Para permitir uma recuperação da crise sanitária de forma sustentável e eficiente, as cidades devem tornar essas infraestruturas permanentes. Bancos de desenvolvimento multilateral e bilateral, e outras corporações de fomento devem financiar a mobilidade sustentável em vez de projetos de vias expressas tóxicas.

A elevada Cheonggye Freeway, em Seul, Coreia do Sul, foi demolida criando um espaço verde de 9 km que melhorou a qualidade de vida local e estimulou a demolição de outras 15 vias expressas. (Imagem: Ted McGrath)

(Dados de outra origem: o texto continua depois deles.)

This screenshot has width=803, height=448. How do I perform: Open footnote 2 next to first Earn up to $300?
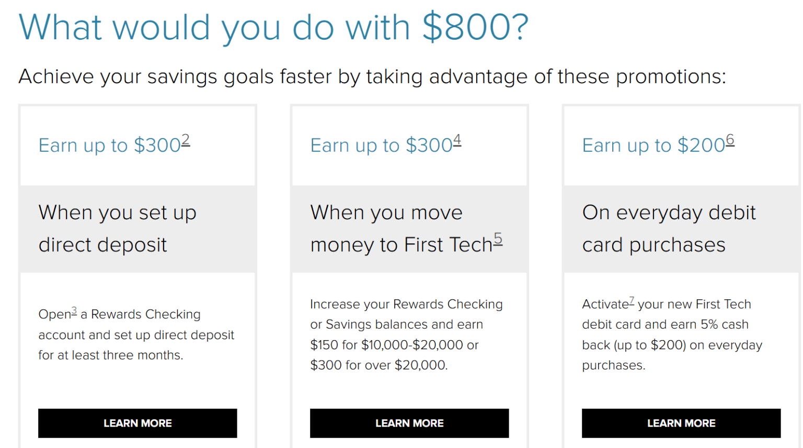187,138
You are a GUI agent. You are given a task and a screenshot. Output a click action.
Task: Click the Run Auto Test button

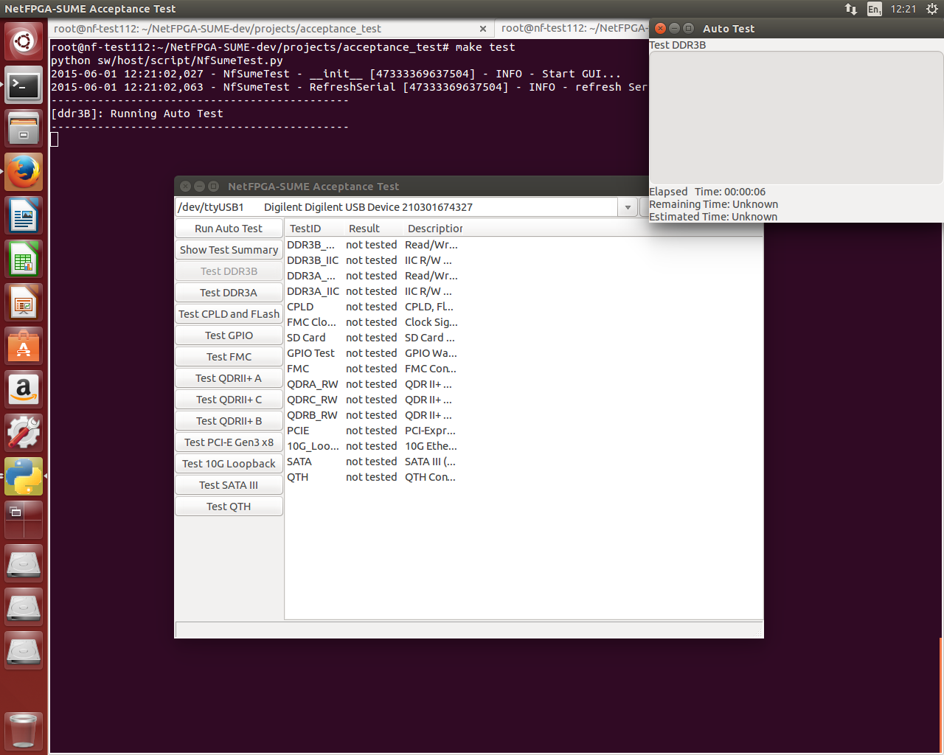[229, 229]
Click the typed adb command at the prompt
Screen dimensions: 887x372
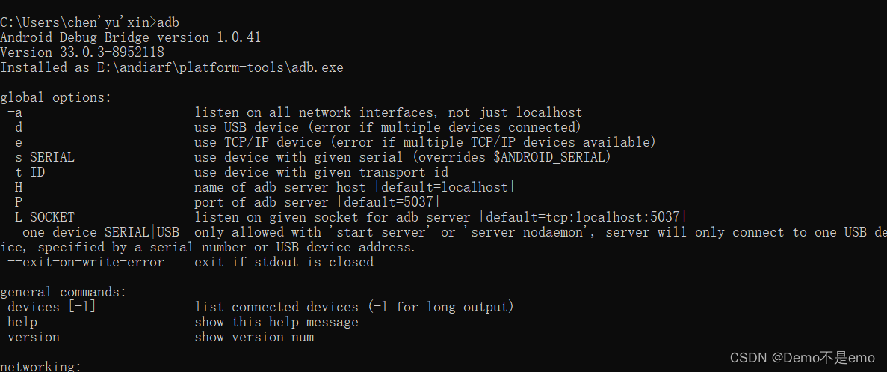(x=168, y=22)
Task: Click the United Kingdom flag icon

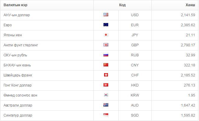Action: (x=106, y=45)
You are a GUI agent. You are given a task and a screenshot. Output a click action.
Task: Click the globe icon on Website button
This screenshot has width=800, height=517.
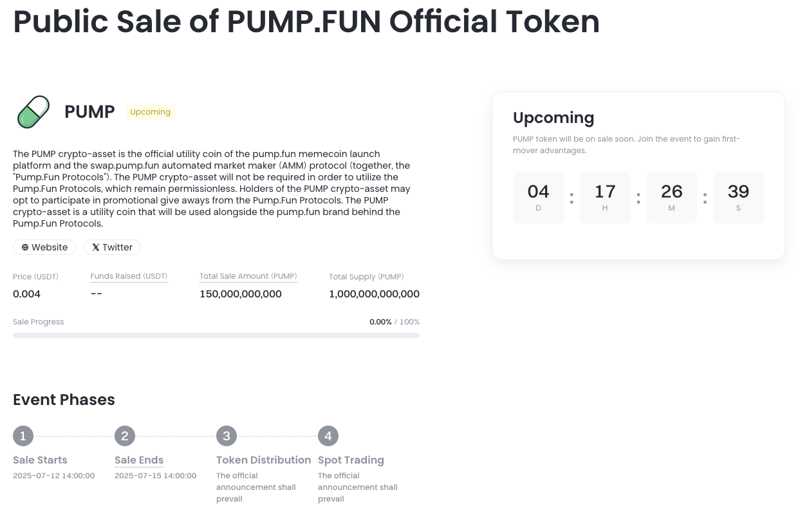coord(25,247)
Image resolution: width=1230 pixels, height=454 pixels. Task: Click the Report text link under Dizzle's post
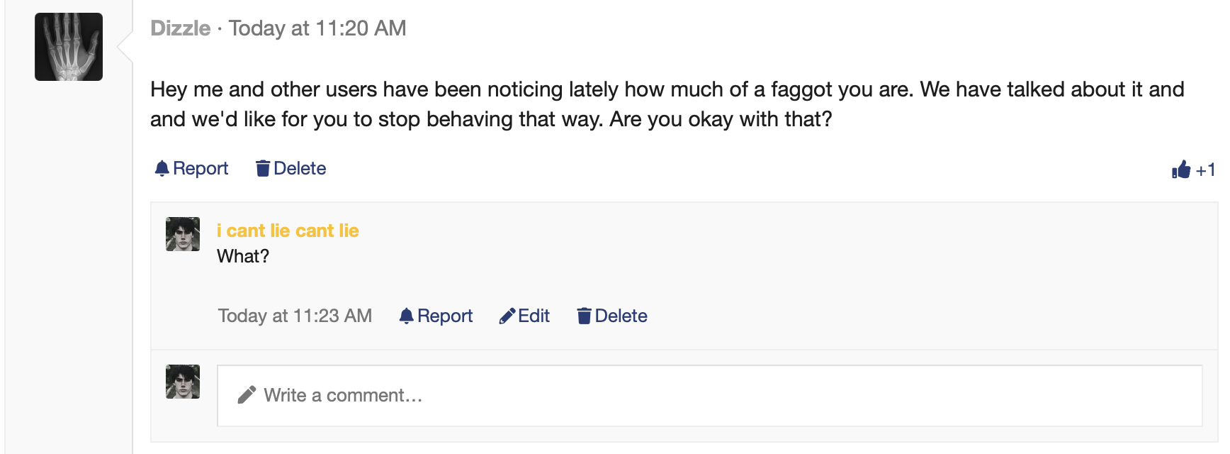(x=201, y=168)
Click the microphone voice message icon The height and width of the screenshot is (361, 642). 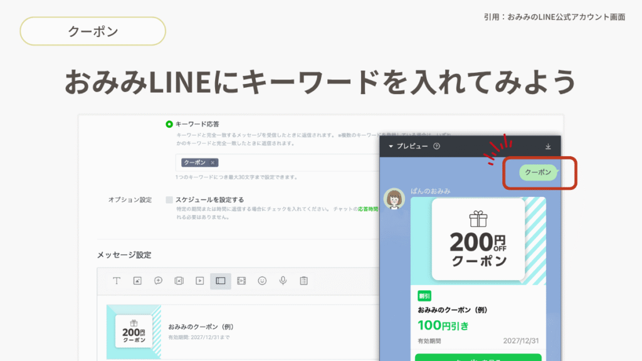(283, 281)
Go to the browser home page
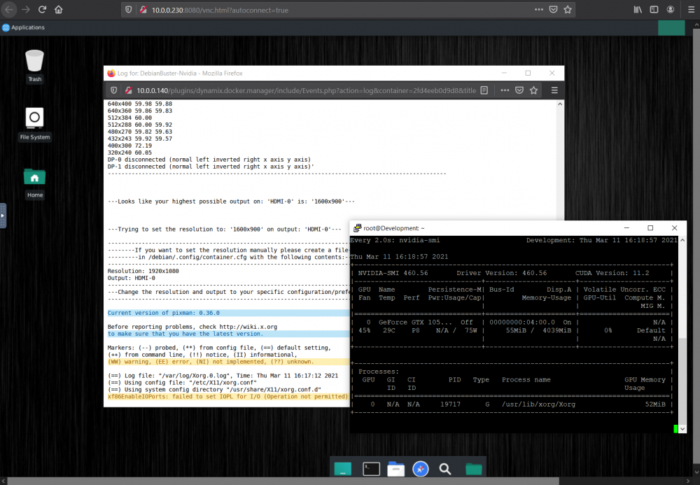Image resolution: width=700 pixels, height=485 pixels. click(x=59, y=9)
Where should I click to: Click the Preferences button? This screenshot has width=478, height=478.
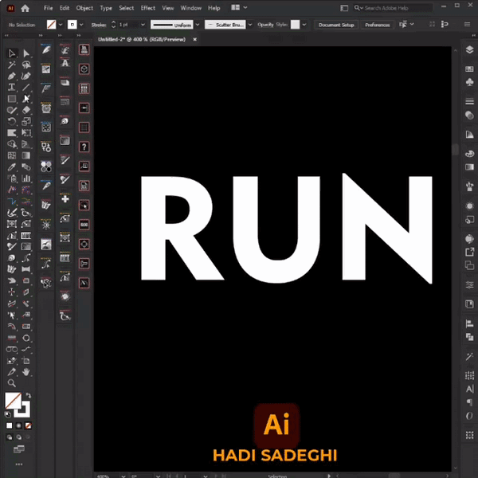click(x=378, y=25)
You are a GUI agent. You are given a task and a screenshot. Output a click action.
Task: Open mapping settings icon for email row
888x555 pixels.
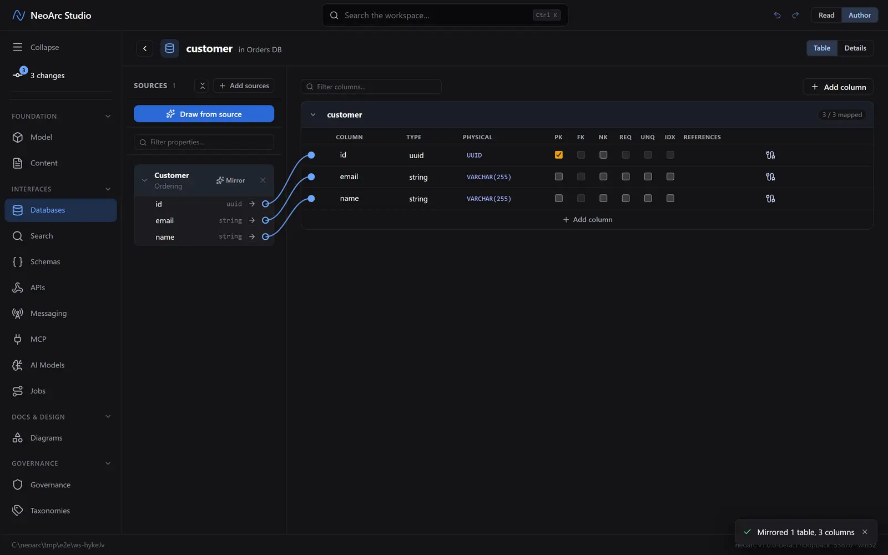pos(770,176)
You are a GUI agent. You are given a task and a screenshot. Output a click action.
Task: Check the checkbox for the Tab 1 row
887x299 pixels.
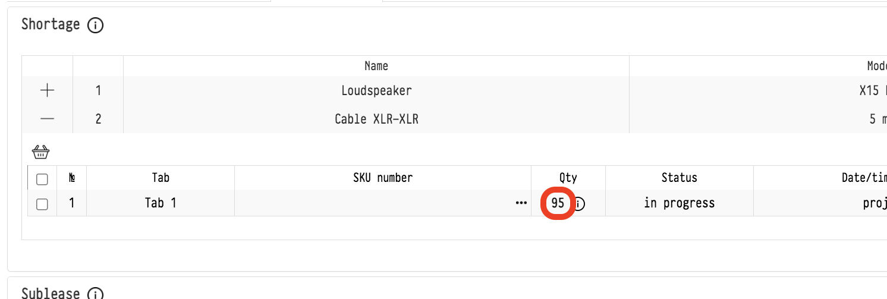click(42, 204)
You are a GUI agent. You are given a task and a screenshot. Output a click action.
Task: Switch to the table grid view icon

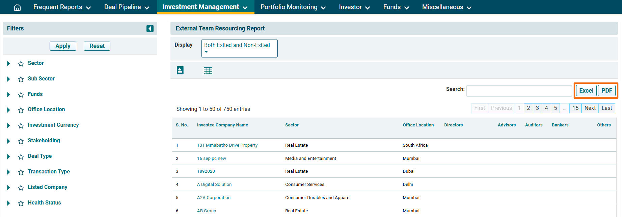click(208, 70)
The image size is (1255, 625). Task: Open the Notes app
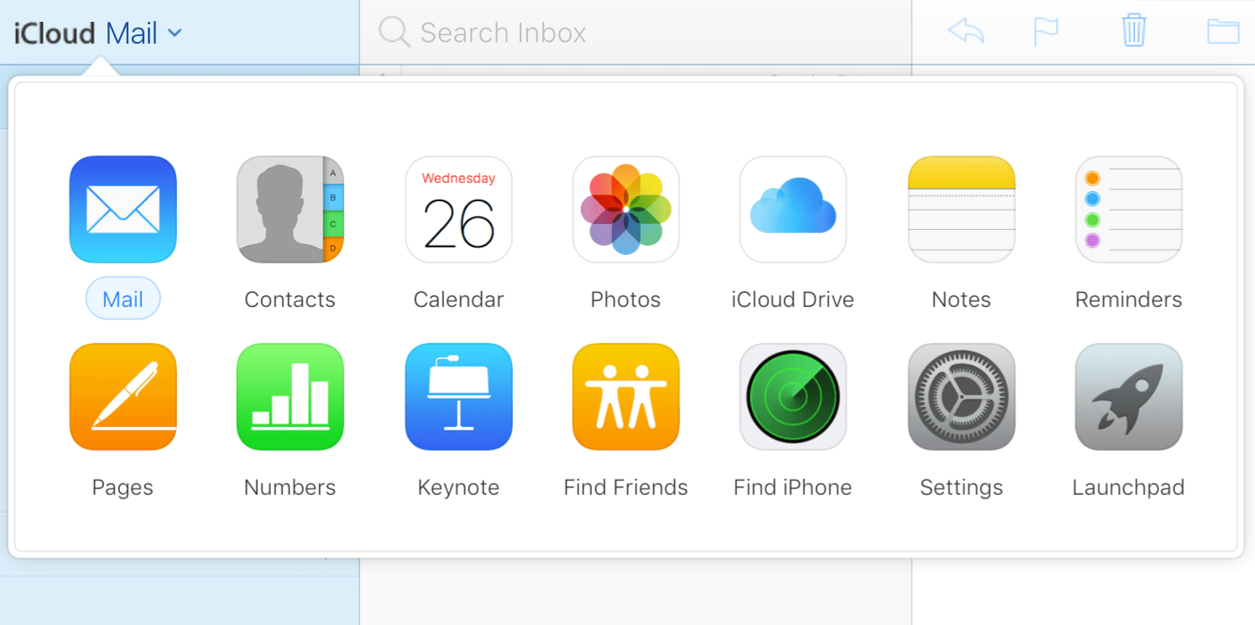click(961, 209)
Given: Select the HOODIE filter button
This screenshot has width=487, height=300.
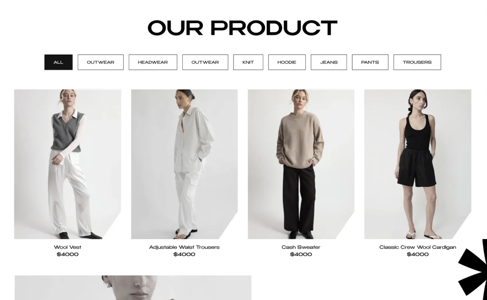Looking at the screenshot, I should [287, 62].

A educação e a conscientização sobre avanços serão essenciais para permitir que as instituições financeiras e os governos optem pelo transporte sustentável como solução. Um salto para a mobilidade urbana sustentável é possível. Um exemplo é a cidade de Bogotá, que em meados dos anos 1990 cresceu rapidamente e precisou decidir como expandir seu sistema de transporte.

A JICA (Japanese International Cooperation Agency) ofereceu recursos para financiar um sistema de vias expressas, mas a cidade optou por uma estratégia de mobilidade que inclui um sistema de Bus Rapid Transit (BRT).

Hoje, o BRT transporta mais de 1,8 milhões de passageiros por dia, mais pessoas do que seria possível nas vias expressas propostas, por uma fração do custo de construção. A cidade ainda investiu em um sistema de bicicletas compartilhadas e em 45 km de caminhos verdes conectando bairros de baixa renda ao centro da cidade.

Artigo publicado originalmente em ITDP Brasil em 11 de maio de 2021.